There’s no evidence that the Chinese camps are death camps, yet, but neither were the Nazi death camps, until they were. The Nazis’ slaughter of 6 million European Jews was but the “final solution” to decades of brutal state-sponsored discrimination, including seizure of private property, ghettoization, and forced sterilization. The goal was to rid Germany of Jews and the tactics used to obtain that goal increased in severity until the most direct route - mass murder - was deployed.
China appears similarly bent on eradicating, or at least significantly diminishing, the Uyghurs as an ethnic group within its borders. The PRC has, reportedly, forced Uyghur women to undergo forced sterilization and abortion, while simultaneously relaxing its former one-child policy for ethnically Han Chinese.
Now, just because China is following a path similar in grievance-based territorial ambition and ethnic persecution to that of Nazi Germany a century ago doesn’t mean China is destined to follow that path to its end. There’s a difference between China wishing it controlled Taiwan and seizing it with military force. Detaining Uyghurs in camps, as ominous and horrific as that is, is not mass murder. We should hope that China’s Xi Jinping is more cautious, and less crazy and evil, than Adolf Hitler. That he will take care to avoid starting a war with America and its allies.
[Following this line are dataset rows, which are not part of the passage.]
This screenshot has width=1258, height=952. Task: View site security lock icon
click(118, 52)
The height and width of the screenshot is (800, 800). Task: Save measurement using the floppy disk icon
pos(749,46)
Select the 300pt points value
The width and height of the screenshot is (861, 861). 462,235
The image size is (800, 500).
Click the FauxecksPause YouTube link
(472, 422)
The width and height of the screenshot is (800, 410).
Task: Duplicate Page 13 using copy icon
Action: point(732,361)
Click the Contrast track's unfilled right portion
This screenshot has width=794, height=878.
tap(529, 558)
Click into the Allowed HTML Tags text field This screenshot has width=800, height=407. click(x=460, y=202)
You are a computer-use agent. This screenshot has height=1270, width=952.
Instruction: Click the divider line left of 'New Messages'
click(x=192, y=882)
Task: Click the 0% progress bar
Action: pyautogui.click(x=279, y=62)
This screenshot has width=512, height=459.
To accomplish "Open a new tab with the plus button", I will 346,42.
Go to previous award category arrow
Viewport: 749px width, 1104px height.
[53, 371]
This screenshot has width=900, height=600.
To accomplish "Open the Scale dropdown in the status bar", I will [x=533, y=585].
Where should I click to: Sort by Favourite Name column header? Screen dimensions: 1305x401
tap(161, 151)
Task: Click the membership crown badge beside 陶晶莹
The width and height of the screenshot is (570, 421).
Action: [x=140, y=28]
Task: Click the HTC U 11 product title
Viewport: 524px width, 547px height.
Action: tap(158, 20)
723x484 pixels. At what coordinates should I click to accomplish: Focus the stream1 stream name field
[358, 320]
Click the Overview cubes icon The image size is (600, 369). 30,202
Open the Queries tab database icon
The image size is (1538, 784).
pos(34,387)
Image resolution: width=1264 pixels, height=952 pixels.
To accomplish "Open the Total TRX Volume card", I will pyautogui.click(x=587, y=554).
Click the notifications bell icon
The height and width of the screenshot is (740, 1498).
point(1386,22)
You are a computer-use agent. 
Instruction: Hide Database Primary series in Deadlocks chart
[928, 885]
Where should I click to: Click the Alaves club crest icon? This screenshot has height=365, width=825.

Unfortunately, though, there’s growing reason to believe China is not particularly concerned about offending or harming the rest of the world. The PRC, at the very least, took great measures to conceal the origin and nature of Covid, punishing Chinese doctors who talked about it on social media, and fatally delaying the international response. China continues to obstruct international efforts to determine whether the pandemic resulted from a Chinese government laboratory.
Less famously, China habitually launches rockets the 23-ton core stages of which fall, uncontrolled and with an unpredictable landing spot, to Earth. One landed on or around the Arabian Peninsula; one in the Ivory Coast. This recklessness demonstrates the Chinese government’s disregard for the territorial integrity of other countries, and like its response to Covid, its willingness to put human life at risk for the preservation or betterment of the state.
In the 1930s, Hitler found arrayed against him an exhausted, depression-racked and inward-looking West. Colonial powers like the United Kingdom were straining under the economic and political weight of decaying empires. America, after its foray onto European battlefields in largely futile World War I had turned its attention to its bread lines and social unrest at home. For everyone, the specter of the Great War and an intense and understandable desire not to repeat it loomed large. As a result, most of the West largely looked past Hitler’s earlier offenses.
Today, America is the only country with the military power to stand in China’s way, if deemed necessary. That the U.S. maintains a deterrent effect is evidenced by the fact that the PRC is not presently in Taipei. Yet, the U.S. finds itself once again distracted by, among other things, internal unrest and its traumatic and lethal experience with Covid. Americans who wish to can learn about the Uyghurs and the origin of Covid, but there is a reluctance to truly seize upon the import and consequences of what is playing out in Asia.
Congress is considering legislation intended to counter China’s rise and punish it for human rights abuses. Something like this is necessary but hardly sufficient. The likelihood increases daily that Americans will be asked to make real sacrifices to restrain the growing threat China poses to the U.S. and the world.
For that to happen, we need to understand the disturbing historical context in which we find ourselves. In the 20th century, the world learned the hard way the cost of overlooking the rise of an authoritarian, expansionary and ethnically motivated regime. We do so again at our peril.